Compute

Shifting gears, we have our look at compute performance. As compute performance will be more significantly impacted by the reduction in CUs than most other tests, we’re expecting the performance hit for the R9 Fury relative to the R9 Fury X to be more significant here than under our gaming tests.

Starting us off for our look at compute is LuxMark3.0, the latest version of the official benchmark of LuxRender 2.0. LuxRender’s GPU-accelerated rendering mode is an OpenCL based ray tracer that forms a part of the larger LuxRender suite. Ray tracing has become a stronghold for GPUs in recent years as ray tracing maps well to GPU pipelines, allowing artists to render scenes much more quickly than with CPUs alone.

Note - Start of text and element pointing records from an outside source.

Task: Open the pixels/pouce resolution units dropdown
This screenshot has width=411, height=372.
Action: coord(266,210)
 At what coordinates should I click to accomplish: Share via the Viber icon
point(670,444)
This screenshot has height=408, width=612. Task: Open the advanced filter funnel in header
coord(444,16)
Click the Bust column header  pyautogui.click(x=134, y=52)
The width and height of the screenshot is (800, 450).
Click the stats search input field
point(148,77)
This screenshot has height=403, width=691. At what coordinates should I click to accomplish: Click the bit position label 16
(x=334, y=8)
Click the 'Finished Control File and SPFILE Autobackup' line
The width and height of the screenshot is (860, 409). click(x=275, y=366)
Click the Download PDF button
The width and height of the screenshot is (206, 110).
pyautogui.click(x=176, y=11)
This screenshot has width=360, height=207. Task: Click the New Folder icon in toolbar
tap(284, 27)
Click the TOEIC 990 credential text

Compute: LuxMark 3.0 - Hotel

For LuxMark with the R9 Fury X already holding the top spot, the R9 Fury cards easily take the next two spots. One interesting artifact of this is that the R9 Fury’s advantage over the GTX 980 is actually greater than the R9 Fury X’s over the GTX 980 Ti’s, both on an absolute and relative basis. This despite the fact that the R9 Fury is some 13% slower than its fully enabled sibling.

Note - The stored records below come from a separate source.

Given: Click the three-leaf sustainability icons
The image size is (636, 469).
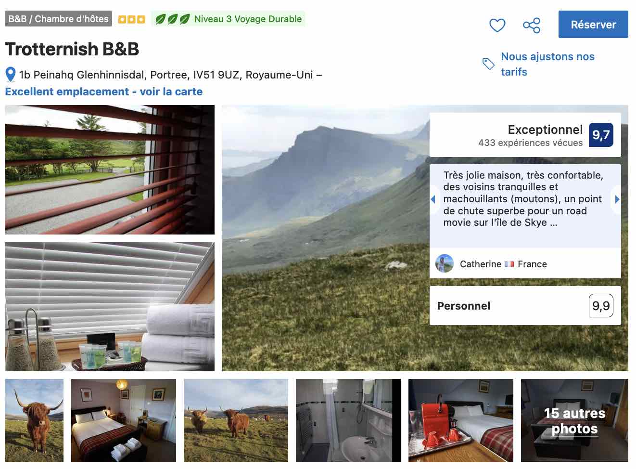Looking at the screenshot, I should tap(172, 19).
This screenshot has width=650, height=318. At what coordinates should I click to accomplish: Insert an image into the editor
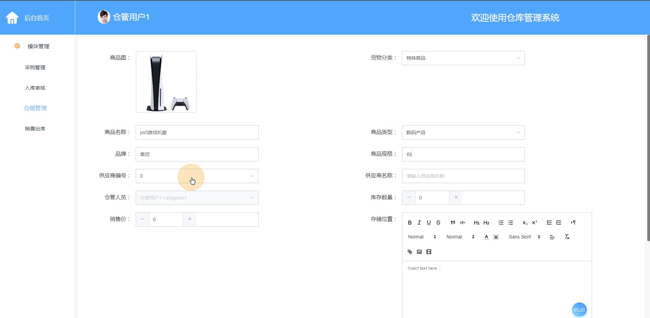coord(419,252)
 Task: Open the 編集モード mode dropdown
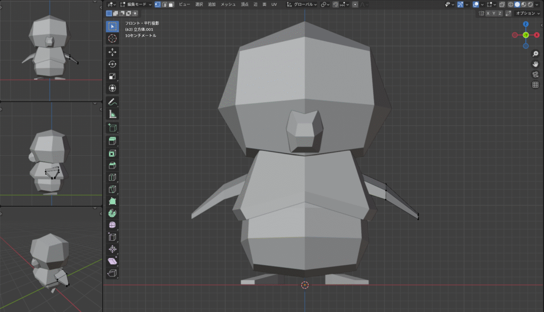click(x=136, y=4)
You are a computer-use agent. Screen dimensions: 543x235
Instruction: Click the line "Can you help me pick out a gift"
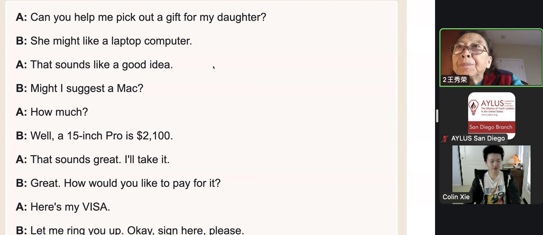pyautogui.click(x=141, y=17)
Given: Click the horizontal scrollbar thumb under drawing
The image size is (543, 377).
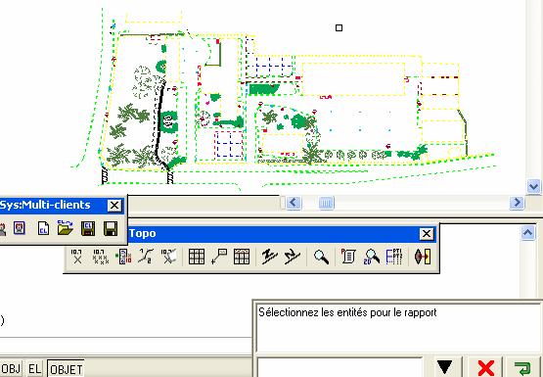Looking at the screenshot, I should (x=326, y=203).

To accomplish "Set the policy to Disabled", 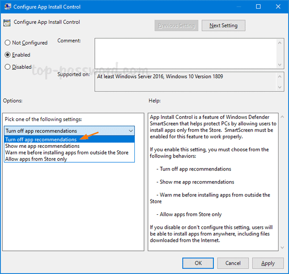I will [x=8, y=67].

For our second set of compute benchmarks we have CompuBench 1.5, the successor to CLBenchmark. CompuBench offers a wide array of different practical compute workloads, and we’ve decided to focus on face detection, optical flow modeling, and particle simulations.

Compute: CompuBench 1.5 - Face Detection

Compute: CompuBench 1.5 - Optical Flow

Compute: CompuBench 1.5 - Particle Simulation 64K

Not unlike LuxMark, tests where the R9 Fury X did well have the R9 Fury doing well too, particularly the optical flow sub-benchmark. The drop-off in that benchmark and face detection is about what we’d expect for losing 1/8th of Fiji’s CUs. On the other hand the particle simulation benchmark is hardly fazed beyond the clockspeed drop, indicating that the bottleneck lies elsewhere.

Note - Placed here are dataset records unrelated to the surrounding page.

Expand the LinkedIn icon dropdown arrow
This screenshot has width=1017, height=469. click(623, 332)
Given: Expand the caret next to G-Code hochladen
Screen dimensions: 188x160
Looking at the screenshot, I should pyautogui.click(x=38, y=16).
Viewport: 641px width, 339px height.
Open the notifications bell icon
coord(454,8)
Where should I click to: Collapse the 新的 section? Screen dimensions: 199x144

Our 3rd compute benchmark is Sony Vegas Pro 13, an OpenGL and OpenCL video editing and authoring package. Vegas can use GPUs in a few different ways, the primary uses being to accelerate the video effects and compositing process itself, and in the video encoding step. With video encoding being increasingly offloaded to dedicated DSPs these days we’re focusing on the editing and compositing process, rendering to a low CPU overhead format (XDCAM EX). This specific test comes from Sony, and measures how long it takes to render a video.

Compute: Sony Vegas Pro 13 Video Render

At this point Vegas is becoming increasingly CPU-bound and will be due for replacement. The R9 Fury comes in one second behind the chart-topping R9 Fury X, at 22 seconds.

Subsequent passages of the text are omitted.